◆ **Textauszug**
# Fiskekaka (für norwegischen Fisch)



## Beny (8. September 2009)

Hallo alle zusammen,
Nachdem ich dieses Jahr das erste mal in Norwegen war hab ich mir vorher ein paar DVD´s angeschaut. Auf der einen war ein Rezept welches sehr schmackhaft aussah. Nunja zuhause angelangt(in Norwegen hatten wir zu viel Essen dabei) hab ich das dann mal ausprobiert. Nachdem es meiner Familie geschmeckt hat hab ich´s mal bei meiner Tante gekocht. Obwohl sie eigentlich KEINEN Fisch isst war über ein Kilo Dorschfilet nötig damit ich 4 Personen sattmachen konnte.

Nun zum Rezept: ich hab das von der DVD mitgeschrieben.

Viel Spaß beim Kochen und Petri Heil


----------



## Beny (8. September 2009)

*AW: Fiskekaka (für norwegischen Fisch)*

Wenn jemand ein Bild möchte der schreibt mich entweder hier an oder im ICQ.

Petri Heil


----------



## Jäger&Sammler (9. September 2009)

*AW: Fiskekaka (für norwegischen Fisch)*

Ob das auch mit Brassen geht!??? |kopfkrat


----------



## MarioDD (9. September 2009)

*AW: Fiskekaka (für norwegischen Fisch)*



Beny schrieb:


> Hallo alle zusammen,
> Nachdem ich dieses Jahr das erste mal in Norwegen war hab ich mir vorher ein paar DVD´s angeschaut. Auf der einen war ein Rezept welches sehr schmackhaft aussah. Nunja zuhause angelangt(in Norwegen hatten wir zu viel Essen dabei) hab ich das dann mal ausprobiert. Nachdem es meiner Familie geschmeckt hat hab ich´s mal bei meiner Tante gekocht. Obwohl sie eigentlich KEINEN Fisch isst war über ein Kilo Dorschfilet nötig damit ich 4 Personen sattmachen konnte.

◆ **Vorliegende Daten**
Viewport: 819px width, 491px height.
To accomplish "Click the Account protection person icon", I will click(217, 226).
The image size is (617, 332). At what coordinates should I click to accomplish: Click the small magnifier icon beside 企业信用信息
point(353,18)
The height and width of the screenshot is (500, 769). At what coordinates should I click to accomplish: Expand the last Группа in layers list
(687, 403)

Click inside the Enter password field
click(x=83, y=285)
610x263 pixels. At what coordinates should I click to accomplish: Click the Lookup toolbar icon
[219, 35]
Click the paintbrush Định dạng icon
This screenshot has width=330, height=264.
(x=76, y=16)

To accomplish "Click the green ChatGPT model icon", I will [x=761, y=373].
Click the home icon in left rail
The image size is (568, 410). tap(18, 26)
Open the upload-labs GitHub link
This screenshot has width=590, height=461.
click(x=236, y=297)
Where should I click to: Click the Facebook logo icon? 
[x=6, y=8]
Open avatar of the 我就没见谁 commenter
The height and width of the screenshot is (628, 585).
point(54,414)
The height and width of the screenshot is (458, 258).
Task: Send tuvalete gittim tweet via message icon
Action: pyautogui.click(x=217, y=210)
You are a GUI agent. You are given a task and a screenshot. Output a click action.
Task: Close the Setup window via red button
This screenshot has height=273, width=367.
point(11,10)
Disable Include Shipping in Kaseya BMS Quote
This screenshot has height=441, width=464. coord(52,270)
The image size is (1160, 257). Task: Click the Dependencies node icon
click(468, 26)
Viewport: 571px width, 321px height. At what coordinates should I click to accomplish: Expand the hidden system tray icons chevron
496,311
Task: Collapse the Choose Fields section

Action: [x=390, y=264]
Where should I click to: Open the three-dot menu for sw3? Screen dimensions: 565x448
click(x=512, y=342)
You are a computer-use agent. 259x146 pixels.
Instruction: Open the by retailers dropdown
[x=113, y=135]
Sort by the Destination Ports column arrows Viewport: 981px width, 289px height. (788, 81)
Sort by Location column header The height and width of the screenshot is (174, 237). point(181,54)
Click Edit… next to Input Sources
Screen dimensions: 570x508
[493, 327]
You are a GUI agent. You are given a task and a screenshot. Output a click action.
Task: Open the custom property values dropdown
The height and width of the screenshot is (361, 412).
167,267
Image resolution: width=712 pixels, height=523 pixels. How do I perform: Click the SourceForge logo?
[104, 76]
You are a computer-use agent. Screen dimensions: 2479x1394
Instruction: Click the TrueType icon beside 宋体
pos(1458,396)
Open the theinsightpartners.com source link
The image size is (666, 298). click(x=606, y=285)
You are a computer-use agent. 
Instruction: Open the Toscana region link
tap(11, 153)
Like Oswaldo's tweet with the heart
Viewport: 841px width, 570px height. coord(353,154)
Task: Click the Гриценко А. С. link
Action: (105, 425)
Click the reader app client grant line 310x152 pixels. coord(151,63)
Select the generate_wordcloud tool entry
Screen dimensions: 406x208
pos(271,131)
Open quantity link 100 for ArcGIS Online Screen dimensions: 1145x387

◆ **Aufgaben**
**a.** Wie viel Dorschfilet brauchte Beny laut dem Forumsthread, um vier Personen satt zu machen?
**b.** Erkläre anhand des Forumsthreads, warum Beny das Rezept erst zu Hause ausprobierte.
**c.** Schreib den Abschnitt des Forumsthreads von „Viel Spaß beim“ bis „oder im ICQ.“ wortgetreu ab.
Stütze dich nur auf den Forumsthread.

◆ **Antworten**
**a.** Über ein Kilo Dorschfilet.

**b.** In Norwegen war zu viel Essen dabei. Deshalb kochte Beny das Rezept erst nach der Rückkehr nach Hause.

**c.**
Viel Spaß beim Kochen und Petri Heil


----------



## Beny (8. September 2009)

*AW: Fiskekaka (für norwegischen Fisch)*

Wenn jemand ein Bild möchte der schreibt mich entweder hier an oder im ICQ.